Selected extract below:

Institute of Health Resilience and Innovation (IHRI)

Institute of Health Resilience and Innovation (IHRI)

The Institute of Health Resilience and Innovation (IHRI) at Rice University exists to understand why some people thrive as they age while others struggle, and to use that understanding to help more people age successfully. Guided by a Cells to Society framework, IHRI brings together researchers, practitioners, and community partners to address the biological, psychological, social, and environmental factors that shape health across the lifespan. By integrating insights from the social, behavioral, computational, and biomedical sciences, the Institute develops strategies to strengthen resilience, reduce disparities in healthy aging, and improve outcomes for individuals and communities.

IHRI’s work is grounded in the recognition that too many people experience preventable decline with age, not simply because of biology, but because of chronic stress, adversity, relationship conditions, and structural inequities that become biologically embedded over time. Experiences across the life course, from early adversity to the quality of close relationships and neighborhood environments, shape physiological systems that influence aging and disease risk decades later. Through interdisciplinary research, IHRI examines how these forces shape trajectories of health, resilience, and aging from early life through older adulthood.

End of Selected extract.
Data extract below:

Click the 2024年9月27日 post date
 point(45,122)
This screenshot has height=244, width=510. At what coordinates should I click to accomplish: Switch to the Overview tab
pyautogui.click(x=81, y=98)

End of Data extract.

• _Work order A_:
According to the IHRI description, what framework guides the Institute's work?
• _Work order B_:
Echo the IHRI description, everything from "The Institute of" down to "individuals and communities.".
• _Work order C_:
Carry on the IHRI description from the point where it stops.

• _Response area A_:
A Cells to Society framework.

• _Response area B_:
The Institute of Health Resilience and Innovation (IHRI) at Rice University exists to understand why some people thrive as they age while others struggle, and to use that understanding to help more people age successfully. Guided by a Cells to Society framework, IHRI brings together researchers, practitioners, and community partners to address the biological, psychological, social, and environmental factors that shape health across the lifespan. By integrating insights from the social, behavioral, computational, and biomedical sciences, the Institute develops strategies to strengthen resilience, reduce disparities in healthy aging, and improve outcomes for individuals and communities.

• _Response area C_:
Based at Rice University and connected to partners across the Texas Medical Center and the Houston community, IHRI serves as a collaborative hub for interdisciplinary research, training, and translation. The Institute supports investigators through seed funding, grant development, and access to shared methodological and scientific resources. Its Transdisciplinary Research Core integrates molecular, neurobiological, behavioral, and social science approaches to complex health challenges by supporting biomarker and neurobiological assessment, clinical collaboration, and community-engaged research. Its Career and Grant Development Core helps researchers at all career stages build strong, fundable programs through mentorship, grant writing workshops, targeted support for NIH career development awards, and pilot funding that generates preliminary data for larger external grants.

A central pillar of IHRI’s research strategy is THRIVE Houston (Trajectories of Health, Resilience, and Inequity in Varied Environments), a long-term research platform designed to understand how social relationships, neighborhood conditions, stress exposure, and structural inequities shape aging and health disparities across Houston. By integrating social exposome measures with biological indicators of aging, including inflammatory, immune, autonomic, and neurobiological processes, THRIVE Houston provides a shared infrastructure for studying how environments and life experiences influence health trajectories over time. In a city where life expectancy can differ dramatically across neighborhoods, THRIVE Houston positions Rice to generate actionable insight into why these disparities emerge and how they can be reduced. Because Houston reflects the demographic future of the United States, what IHRI learns locally has national relevance.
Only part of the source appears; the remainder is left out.